To make this clearer, let’s look at an example. Suppose I have this
simple function. I have also shown the various lifetimes (named
a…c) graphically along the right-hand side.
fn scoped_lifetimes(x: @uint) { // a
let y = 3u; // |
// |
if cond { // | b
let z = 4u; // | |
// | | c
borrow(x) /* 1 */ // | | |
// | | -
} // | -
} // -
fn borrow(x: &uint) {...}
There are three distinct lifetimes in the function
scoped_lifetimes(), each nested within one another. The outermost
one is a, which corresponds to the entire function activation. The
expression &y, which takes the address of the local variable y,
would have type &a.uint.
The next lifetime is b, which corresponds to the “then-block” of the
if statement. The expression &z would have the type &b.uint,
because after the if statement concludes the variable z is no longer
in scope.
Finally, the lifetime c corresponds just to the call to borrow(x).
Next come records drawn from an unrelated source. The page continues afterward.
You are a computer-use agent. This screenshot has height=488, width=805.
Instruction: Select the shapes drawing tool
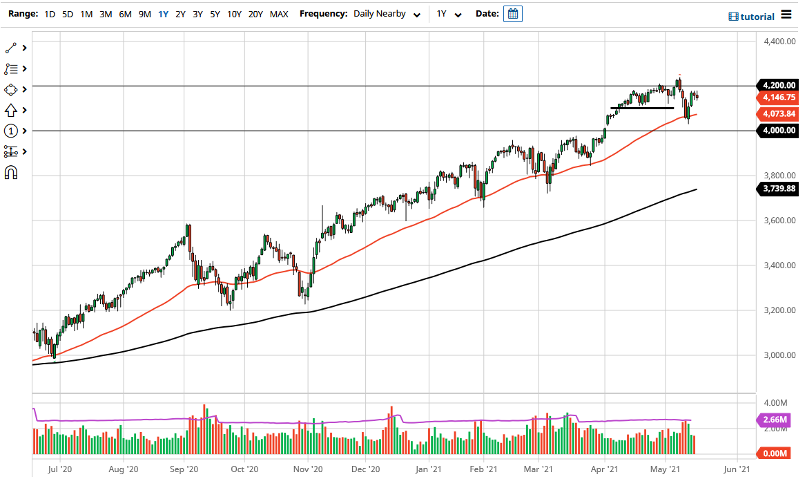10,89
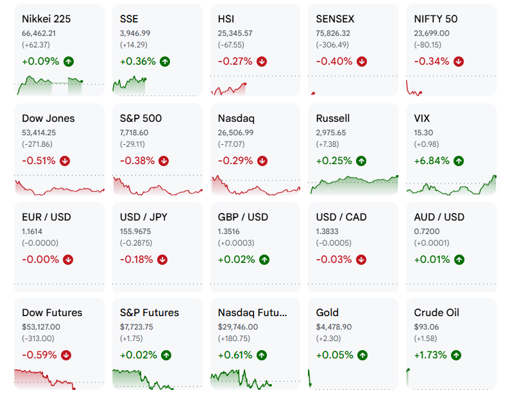Click the red down arrow on HSI card
Viewport: 510px width, 395px height.
pyautogui.click(x=262, y=62)
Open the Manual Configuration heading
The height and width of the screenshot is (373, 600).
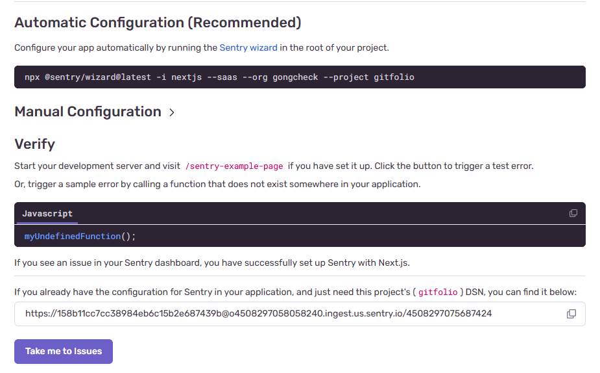pos(88,112)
Here, the variable x is coerced into a region pointer with lifetime
&c.uint.
Now let’s examine borrow() a bit more closely. The definition of borrow
is in fact shorthand for something like the following:
// d
// .
// .
fn borrow(x: &d.uint) { // |
... // |
} // |
// .
// -
In other words, the &uint type we saw before in fact expands to a
lifetime with a unique name; we’ll call this name d (in fact, all
uses of & within the types of a function’s parameters or its return
type are references to a special region called the anonymous
region—it acts just like a named region, except that it doesn’t have
a name).
The lifetime d is a bit different from the other lifetimes we’ve
seen, as it appears within the function declaration itself: it is in
fact a lifetime parameter. That is, it corresponds to some lifetime
which the caller will specify—the callee, borrow() in this case,
doesn’t know precisely how long the lifetime d lasts, it only knows
that d includes the entire execution of the callee. I’ve tried to
depict this in my ASCII art diagram using dots to represent the
unknown duration, with the pipes | representing what is known for
certain. In the call to borrow(x) which we saw before, the lifetime
parameter d would be mapped to the lifetime c from
scoped_lifetimes().
Detecting errors
The compiler uses these symbolic lifetimes to prevent problems. Consider something simple like this:
fn give_away() -> &uint {
let y = 3u;
ret &y;
}
Here there is an error because the function is attempted to return a pointer into its own stack frame. To see how the compiler detects this, consider the lifetimes involved:
// a
// .
// .
fn give_away() -> &a.uint { // | b
let y = 3u; // | |
ret &y; // | |
} // | -
// .
// -
Here I have called the anonymous lifetime parameter a. The
expression &y has type &b.uint, which does not match the expected
type &a.uint, and so we get a type error. This type error is
warning us that the lifetime of the pointer we are trying to return
(b) is shorter than the lifetime which was declared (a).
Ta ta for now
There’s more to tell, but I’ll stop here, as this post is already plenty long.